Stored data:
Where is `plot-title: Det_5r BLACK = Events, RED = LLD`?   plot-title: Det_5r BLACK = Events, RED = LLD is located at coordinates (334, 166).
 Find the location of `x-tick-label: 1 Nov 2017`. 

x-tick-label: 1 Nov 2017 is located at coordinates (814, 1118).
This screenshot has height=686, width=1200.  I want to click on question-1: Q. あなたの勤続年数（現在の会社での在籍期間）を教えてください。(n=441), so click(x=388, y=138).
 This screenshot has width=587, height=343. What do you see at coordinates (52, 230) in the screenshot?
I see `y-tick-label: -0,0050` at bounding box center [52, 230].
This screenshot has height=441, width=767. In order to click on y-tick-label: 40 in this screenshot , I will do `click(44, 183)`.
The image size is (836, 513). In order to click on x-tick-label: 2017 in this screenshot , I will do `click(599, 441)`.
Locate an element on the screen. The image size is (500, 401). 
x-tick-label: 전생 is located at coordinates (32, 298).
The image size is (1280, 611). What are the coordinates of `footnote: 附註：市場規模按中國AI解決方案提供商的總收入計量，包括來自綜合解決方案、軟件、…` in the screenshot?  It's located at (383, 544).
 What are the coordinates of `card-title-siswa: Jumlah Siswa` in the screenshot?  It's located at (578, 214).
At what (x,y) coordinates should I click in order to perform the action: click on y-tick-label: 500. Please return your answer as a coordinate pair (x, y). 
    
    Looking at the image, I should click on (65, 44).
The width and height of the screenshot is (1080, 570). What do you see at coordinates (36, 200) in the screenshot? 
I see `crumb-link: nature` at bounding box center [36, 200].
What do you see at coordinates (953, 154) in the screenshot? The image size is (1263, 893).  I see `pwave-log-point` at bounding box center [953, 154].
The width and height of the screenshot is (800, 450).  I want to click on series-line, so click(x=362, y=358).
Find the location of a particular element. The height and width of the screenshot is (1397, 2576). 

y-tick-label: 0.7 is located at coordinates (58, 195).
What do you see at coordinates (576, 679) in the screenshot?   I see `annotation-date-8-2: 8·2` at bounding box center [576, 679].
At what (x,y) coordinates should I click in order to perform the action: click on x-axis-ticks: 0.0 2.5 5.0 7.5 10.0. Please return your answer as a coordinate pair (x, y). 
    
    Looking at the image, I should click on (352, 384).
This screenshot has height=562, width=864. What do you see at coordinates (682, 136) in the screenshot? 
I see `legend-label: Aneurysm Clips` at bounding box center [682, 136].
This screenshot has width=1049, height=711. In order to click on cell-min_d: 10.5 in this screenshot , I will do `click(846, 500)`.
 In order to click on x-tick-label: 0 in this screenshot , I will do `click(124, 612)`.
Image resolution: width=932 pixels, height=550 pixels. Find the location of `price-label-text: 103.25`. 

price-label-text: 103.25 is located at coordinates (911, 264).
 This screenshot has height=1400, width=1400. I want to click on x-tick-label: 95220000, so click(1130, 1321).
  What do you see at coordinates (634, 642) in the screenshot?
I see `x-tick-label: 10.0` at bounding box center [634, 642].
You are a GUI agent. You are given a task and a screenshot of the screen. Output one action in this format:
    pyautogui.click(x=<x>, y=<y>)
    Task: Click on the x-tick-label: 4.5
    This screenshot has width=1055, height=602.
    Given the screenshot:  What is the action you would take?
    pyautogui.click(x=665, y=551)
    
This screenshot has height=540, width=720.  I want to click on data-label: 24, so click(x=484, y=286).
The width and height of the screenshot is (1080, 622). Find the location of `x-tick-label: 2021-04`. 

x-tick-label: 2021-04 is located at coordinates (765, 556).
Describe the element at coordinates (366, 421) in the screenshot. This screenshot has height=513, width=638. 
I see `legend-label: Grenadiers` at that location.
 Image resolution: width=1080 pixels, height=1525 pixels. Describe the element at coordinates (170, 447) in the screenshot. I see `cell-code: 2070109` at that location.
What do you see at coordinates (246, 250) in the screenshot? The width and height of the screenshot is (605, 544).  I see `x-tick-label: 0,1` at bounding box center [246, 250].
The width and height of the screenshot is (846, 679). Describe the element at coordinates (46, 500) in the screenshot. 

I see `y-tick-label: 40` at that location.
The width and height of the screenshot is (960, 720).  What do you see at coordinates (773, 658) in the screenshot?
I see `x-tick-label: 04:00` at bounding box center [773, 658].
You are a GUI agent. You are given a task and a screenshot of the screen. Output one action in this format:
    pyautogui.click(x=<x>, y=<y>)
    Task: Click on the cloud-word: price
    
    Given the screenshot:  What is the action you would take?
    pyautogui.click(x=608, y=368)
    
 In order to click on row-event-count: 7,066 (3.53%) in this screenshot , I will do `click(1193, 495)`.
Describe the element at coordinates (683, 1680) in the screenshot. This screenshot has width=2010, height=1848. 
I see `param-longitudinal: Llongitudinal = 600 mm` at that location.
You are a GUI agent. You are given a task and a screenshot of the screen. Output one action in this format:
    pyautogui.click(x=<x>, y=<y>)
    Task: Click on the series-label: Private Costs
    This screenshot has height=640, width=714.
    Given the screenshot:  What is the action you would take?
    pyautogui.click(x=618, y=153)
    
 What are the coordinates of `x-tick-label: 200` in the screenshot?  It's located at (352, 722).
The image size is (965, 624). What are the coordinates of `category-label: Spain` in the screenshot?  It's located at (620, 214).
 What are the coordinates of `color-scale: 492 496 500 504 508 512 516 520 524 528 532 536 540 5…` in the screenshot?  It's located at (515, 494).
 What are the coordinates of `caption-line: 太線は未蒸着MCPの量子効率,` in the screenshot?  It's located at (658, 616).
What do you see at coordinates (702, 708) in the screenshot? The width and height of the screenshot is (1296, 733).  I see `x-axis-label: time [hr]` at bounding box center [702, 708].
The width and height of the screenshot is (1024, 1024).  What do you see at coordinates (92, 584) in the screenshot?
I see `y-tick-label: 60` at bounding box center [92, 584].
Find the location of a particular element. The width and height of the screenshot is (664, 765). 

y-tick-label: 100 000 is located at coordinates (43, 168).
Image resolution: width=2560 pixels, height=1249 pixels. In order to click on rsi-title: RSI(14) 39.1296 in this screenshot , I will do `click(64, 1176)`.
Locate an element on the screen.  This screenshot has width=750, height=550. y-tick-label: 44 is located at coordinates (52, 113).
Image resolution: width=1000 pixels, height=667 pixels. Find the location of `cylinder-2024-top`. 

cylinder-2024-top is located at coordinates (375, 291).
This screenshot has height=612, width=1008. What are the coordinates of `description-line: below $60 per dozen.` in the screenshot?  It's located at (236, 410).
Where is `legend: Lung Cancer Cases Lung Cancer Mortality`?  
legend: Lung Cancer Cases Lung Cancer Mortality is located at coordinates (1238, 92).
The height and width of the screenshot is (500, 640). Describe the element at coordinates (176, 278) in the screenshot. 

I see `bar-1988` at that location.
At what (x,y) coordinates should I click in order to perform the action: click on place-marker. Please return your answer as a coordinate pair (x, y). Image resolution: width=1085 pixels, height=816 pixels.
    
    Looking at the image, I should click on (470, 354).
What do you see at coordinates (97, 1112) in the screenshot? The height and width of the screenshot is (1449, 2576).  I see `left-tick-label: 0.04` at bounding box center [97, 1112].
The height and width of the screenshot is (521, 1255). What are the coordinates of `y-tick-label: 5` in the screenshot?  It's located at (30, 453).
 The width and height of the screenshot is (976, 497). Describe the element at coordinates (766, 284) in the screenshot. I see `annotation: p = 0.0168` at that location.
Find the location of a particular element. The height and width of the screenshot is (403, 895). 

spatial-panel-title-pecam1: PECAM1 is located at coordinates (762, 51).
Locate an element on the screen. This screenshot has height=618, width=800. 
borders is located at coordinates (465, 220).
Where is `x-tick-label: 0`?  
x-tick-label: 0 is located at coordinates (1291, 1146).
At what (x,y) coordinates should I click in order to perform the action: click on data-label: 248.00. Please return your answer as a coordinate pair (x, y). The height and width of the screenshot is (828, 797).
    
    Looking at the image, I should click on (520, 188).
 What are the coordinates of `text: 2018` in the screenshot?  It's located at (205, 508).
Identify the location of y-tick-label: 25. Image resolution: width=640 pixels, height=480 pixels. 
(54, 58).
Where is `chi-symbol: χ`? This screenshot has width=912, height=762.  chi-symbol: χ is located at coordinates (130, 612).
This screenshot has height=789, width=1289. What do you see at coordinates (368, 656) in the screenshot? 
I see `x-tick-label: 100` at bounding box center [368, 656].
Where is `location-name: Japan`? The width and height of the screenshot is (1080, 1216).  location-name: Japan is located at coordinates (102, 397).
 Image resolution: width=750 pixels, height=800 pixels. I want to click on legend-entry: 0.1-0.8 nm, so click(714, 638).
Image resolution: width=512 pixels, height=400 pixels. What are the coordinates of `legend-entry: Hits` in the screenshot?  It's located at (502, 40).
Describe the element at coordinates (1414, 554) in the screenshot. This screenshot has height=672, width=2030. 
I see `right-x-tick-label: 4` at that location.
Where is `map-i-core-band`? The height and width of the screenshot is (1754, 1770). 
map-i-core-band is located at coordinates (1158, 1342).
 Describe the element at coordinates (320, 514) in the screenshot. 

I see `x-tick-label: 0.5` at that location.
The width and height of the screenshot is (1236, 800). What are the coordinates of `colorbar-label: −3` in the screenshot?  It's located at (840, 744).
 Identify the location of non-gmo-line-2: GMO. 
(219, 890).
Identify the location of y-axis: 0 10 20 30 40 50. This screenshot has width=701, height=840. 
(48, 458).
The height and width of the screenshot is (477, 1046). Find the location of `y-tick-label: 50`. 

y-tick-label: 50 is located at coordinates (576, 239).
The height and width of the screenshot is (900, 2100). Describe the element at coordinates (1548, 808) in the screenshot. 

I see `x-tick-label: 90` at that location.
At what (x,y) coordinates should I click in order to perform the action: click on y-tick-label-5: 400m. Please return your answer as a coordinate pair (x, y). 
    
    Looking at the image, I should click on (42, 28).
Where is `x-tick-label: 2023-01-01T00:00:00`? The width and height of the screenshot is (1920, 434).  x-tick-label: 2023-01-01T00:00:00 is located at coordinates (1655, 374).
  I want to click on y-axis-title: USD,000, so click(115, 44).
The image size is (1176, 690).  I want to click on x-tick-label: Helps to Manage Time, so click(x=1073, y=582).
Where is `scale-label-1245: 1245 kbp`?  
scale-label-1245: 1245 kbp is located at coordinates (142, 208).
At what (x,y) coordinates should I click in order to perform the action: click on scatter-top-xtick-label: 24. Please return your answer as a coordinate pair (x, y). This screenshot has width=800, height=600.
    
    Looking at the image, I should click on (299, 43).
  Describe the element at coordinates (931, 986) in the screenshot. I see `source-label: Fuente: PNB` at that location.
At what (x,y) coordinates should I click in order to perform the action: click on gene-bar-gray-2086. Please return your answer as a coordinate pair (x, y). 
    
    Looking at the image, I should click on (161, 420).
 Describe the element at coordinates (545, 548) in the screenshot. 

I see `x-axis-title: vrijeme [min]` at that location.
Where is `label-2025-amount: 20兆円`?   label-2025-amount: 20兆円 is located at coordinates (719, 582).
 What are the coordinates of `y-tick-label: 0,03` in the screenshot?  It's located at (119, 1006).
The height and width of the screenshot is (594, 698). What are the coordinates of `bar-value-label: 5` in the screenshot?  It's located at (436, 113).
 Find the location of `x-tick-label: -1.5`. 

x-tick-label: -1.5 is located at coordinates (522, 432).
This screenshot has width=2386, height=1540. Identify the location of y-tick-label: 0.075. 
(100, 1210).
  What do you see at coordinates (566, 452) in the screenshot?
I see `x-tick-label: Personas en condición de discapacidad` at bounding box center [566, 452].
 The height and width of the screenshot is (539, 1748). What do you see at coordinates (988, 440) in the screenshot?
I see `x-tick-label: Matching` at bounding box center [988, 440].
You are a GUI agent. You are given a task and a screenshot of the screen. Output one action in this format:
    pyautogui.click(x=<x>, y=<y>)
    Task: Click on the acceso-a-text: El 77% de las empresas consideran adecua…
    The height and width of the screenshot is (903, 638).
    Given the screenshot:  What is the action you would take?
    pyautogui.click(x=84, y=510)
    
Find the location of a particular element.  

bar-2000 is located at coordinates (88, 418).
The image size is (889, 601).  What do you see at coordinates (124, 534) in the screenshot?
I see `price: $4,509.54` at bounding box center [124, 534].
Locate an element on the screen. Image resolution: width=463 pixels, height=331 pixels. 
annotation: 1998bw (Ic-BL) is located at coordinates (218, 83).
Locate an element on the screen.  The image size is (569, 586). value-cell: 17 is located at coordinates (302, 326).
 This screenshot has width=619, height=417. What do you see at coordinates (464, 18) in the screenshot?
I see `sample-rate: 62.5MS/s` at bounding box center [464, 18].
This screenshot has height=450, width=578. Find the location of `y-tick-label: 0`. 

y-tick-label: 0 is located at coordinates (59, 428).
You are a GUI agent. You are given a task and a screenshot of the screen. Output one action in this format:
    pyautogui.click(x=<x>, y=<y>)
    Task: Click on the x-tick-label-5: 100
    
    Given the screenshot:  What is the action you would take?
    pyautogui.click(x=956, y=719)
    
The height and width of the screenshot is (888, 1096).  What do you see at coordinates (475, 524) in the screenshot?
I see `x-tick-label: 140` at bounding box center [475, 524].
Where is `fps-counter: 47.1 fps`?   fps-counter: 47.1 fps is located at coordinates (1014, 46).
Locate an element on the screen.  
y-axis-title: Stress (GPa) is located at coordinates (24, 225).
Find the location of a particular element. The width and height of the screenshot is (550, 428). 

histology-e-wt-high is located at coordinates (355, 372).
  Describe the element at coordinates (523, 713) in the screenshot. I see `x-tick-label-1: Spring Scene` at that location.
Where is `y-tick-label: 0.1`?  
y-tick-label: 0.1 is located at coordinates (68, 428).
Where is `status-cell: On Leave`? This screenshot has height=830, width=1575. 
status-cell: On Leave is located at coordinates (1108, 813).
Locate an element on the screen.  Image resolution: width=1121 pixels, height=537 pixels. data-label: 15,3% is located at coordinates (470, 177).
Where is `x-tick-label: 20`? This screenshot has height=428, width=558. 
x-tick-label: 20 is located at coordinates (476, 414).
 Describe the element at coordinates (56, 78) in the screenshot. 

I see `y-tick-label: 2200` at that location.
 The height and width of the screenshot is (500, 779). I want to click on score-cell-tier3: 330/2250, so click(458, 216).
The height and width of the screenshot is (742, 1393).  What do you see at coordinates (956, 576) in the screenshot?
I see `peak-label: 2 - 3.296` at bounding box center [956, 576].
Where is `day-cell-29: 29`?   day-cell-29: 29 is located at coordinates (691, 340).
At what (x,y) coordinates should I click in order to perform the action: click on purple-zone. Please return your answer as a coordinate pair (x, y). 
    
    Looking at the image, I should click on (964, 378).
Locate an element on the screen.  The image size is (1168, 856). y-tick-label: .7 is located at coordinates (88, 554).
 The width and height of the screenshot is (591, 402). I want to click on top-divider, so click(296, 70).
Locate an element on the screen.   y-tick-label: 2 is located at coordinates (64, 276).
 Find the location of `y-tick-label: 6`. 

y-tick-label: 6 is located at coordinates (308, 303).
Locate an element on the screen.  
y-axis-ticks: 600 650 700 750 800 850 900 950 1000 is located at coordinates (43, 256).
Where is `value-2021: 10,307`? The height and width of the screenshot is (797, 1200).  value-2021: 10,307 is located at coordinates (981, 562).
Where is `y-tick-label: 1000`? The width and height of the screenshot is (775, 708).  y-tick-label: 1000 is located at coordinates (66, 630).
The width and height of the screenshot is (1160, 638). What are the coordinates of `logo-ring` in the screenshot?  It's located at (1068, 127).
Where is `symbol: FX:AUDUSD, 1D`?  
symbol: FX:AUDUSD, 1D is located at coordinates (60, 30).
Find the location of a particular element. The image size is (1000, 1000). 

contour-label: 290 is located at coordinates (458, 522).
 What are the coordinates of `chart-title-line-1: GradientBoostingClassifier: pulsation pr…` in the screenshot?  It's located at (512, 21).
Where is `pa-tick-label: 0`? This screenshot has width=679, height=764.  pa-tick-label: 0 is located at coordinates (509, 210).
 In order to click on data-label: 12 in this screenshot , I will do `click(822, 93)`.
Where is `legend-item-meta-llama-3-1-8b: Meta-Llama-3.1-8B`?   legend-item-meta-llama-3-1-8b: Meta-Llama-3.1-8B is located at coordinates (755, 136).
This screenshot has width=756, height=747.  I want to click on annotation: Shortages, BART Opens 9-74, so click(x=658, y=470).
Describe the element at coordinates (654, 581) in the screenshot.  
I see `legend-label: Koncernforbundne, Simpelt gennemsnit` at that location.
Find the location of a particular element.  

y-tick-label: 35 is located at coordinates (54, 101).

To do: Reproduce the lines of the material verbatim, from its first line through the line that contains "x-tick-label: 1 Nov 2017 is".

Result for this task:
Where is `plot-title: Det_5r BLACK = Events, RED = LLD`?   plot-title: Det_5r BLACK = Events, RED = LLD is located at coordinates (334, 166).
 Find the location of `x-tick-label: 1 Nov 2017`. 

x-tick-label: 1 Nov 2017 is located at coordinates (814, 1118).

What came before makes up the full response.